HHHH

It could be when we're asked to write down the answer to an equation – and it's like a flashback to exams when the mind went blank. It could be when the air is peppered with the formulaic praise, the "must try harder" exhortations, the character assassinations that are the timeless jargon of school report cards.

It's scary: as Junction 25, the young performance collective attached to Tramway, is voicing firsthand experiences of the current school system, we're unexpectedly plunged into our own frames of reference.

For the adults who are seeded in among the cast – and like them trying to get the right answers down in time on the exam paper (cum programme) – what is so tremendously powerful, unnerving even, about Anoesis is how this current generation are expressing the same confusions their parents, even their grandparents felt about the education system.

Actually, the Junction 25 crew are probably more articulate about it – and maybe bolshier, as their letter to Education Secretary Mike Russell pithily indicates.
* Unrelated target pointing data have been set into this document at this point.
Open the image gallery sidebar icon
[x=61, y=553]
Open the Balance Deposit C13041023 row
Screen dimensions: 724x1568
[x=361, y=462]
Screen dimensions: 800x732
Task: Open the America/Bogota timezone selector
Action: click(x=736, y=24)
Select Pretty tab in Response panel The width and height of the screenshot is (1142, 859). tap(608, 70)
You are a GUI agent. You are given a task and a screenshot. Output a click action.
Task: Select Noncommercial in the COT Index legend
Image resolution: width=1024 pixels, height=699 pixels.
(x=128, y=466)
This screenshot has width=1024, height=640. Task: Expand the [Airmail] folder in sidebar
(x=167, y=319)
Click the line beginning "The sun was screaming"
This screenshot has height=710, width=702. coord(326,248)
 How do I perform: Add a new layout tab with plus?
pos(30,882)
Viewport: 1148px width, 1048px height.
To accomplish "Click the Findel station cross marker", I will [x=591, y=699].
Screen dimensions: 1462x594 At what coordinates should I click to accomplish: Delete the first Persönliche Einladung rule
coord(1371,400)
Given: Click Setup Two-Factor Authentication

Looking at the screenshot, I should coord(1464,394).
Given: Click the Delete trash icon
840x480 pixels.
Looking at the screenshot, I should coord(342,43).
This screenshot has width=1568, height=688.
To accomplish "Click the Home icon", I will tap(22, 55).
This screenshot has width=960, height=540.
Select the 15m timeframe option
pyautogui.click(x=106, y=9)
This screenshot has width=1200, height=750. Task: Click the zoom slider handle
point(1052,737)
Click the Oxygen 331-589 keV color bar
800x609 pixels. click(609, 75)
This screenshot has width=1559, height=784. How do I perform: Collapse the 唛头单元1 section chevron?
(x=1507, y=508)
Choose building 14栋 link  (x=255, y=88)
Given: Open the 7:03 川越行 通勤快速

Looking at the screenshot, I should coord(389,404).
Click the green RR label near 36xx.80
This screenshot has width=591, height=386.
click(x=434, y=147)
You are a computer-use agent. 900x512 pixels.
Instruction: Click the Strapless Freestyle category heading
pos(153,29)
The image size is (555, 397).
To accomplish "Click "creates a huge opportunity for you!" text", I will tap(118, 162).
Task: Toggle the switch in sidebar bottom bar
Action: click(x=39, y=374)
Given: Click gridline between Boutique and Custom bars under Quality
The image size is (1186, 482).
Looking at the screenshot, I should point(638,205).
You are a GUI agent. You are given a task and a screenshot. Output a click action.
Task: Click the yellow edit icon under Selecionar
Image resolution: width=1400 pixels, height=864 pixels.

The bland, generic reply raises smiles and eyebrows. Jack's piano playing, however, surprises us to tears. Music, not language, is how he communicates. His compositions soar out from behind a curtain, the unseen Jack who doesn't fit the system -

Junction 25, a brilliantly focused ensemble of forthright individuals, has devised a hard-hitting work that asks the questions we tend to give up on – once we've left school. Hands up who wants to see it again? Me! Me! Me!